President Yoweri Museveni is expected to meet the leadership of the Uganda National Teacher’s Union (Unatu) later today in an effort to end the ongoing nationwide teacher’s strike. The meeting follows the teachers’ rejection of a “new deal” proposed by the ministry of Public Service.
In two letters, the minister and the permanent secretary of the ministry of Public Service announced the new offer and pledged to raise teachers’ salaries in the medium term. The new offer was discussed during a meeting between the Unatu national executive council and branch leaders from around the country on Sunday. Unatu secretary general Filbert Baguma, says that teachers rejected the government’s deal.

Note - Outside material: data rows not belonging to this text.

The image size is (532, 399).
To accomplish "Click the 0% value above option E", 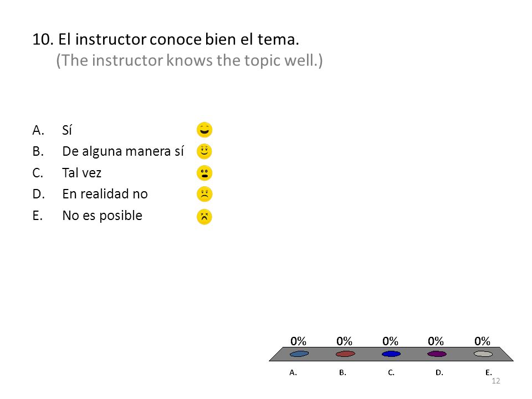I will tap(482, 341).
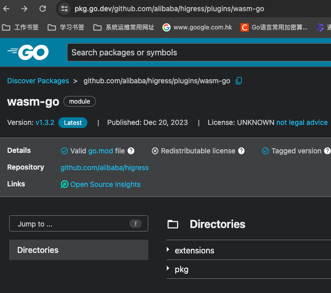Open the www.google.com.hk bookmark
The height and width of the screenshot is (293, 331).
click(x=197, y=27)
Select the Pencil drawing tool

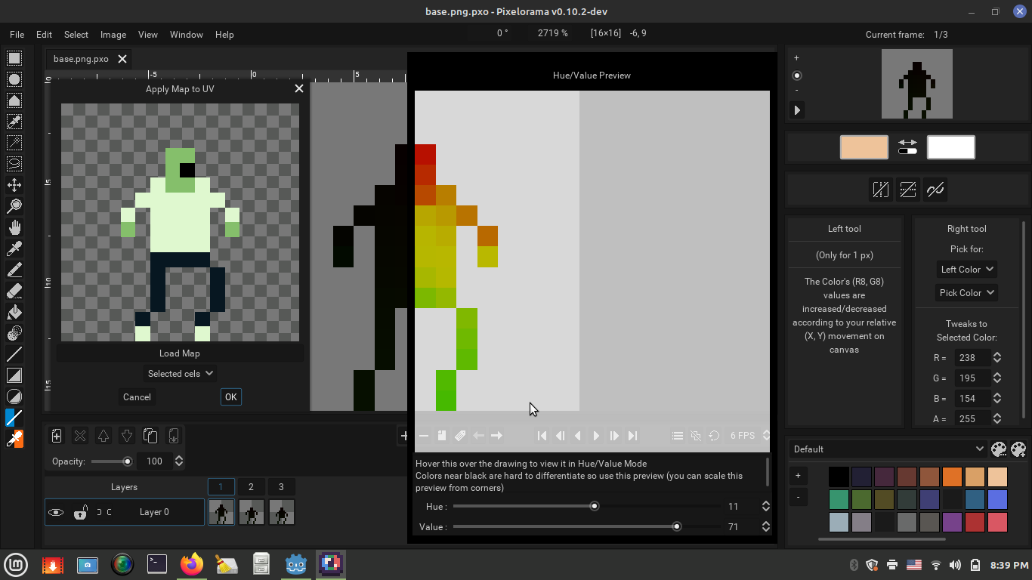[x=14, y=268]
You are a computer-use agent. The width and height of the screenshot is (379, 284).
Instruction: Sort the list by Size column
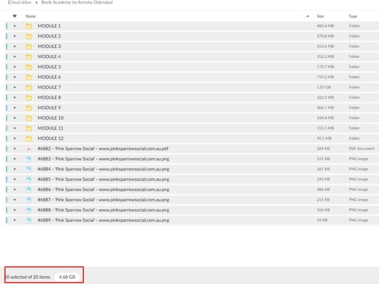click(x=320, y=16)
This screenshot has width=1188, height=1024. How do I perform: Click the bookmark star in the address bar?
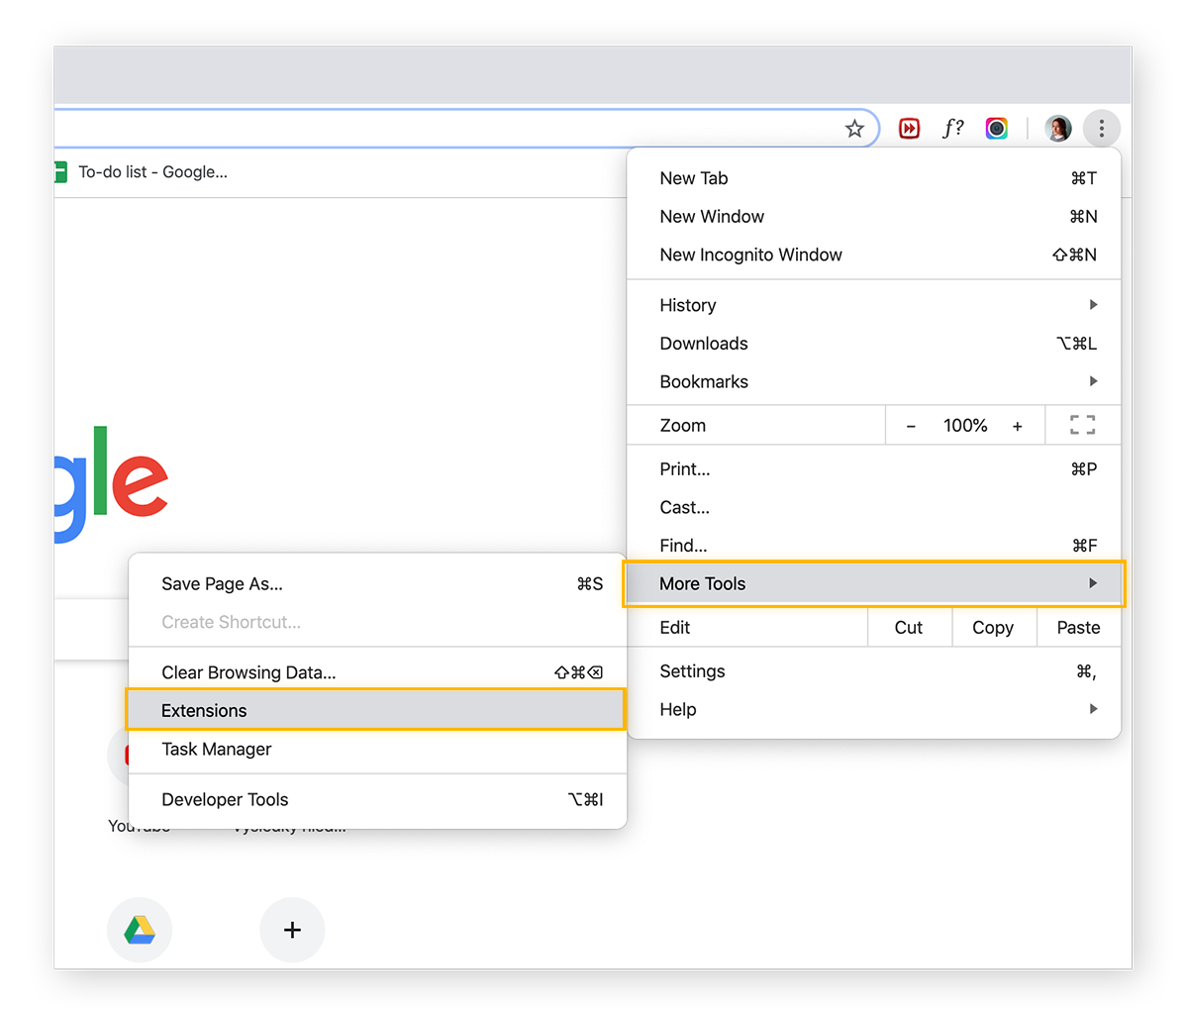click(854, 128)
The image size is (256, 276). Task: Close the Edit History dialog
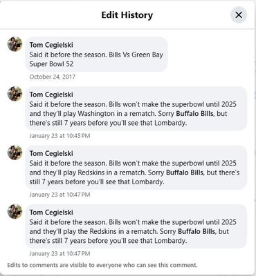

“Government should address teachers’ needs, was the conclusion. No more assurances. All they want to hear is that money would be set aside to increase their pay in this financial year if they return to the classroom,” Baguma told our reporter before confirming their meeting with the president.
Baguma also stated that this time around, no amount of intimidation will compel teachers to return to classrooms. ”
The strain is mounting. The Unatu leadership is under pressure from many officials to end the strike, but this strike is not for Unatu leaders. For teachers, that is. Anyone who wants it to cease must work to meet the needs of the union members,” he said.
Unatu will be meeting the president for the second time ever since they launched their strike. The first meeting on June 18 ended in a stalemate as the president failed to convince the striking teachers to resume work.
Teachers laid down their tools in the quest for salary enhancement, with equity and harmonisation across the board. The strike, which is currently in the third week, has since stalled learning across the country as learners are idle while many have since given up on going to school altogether.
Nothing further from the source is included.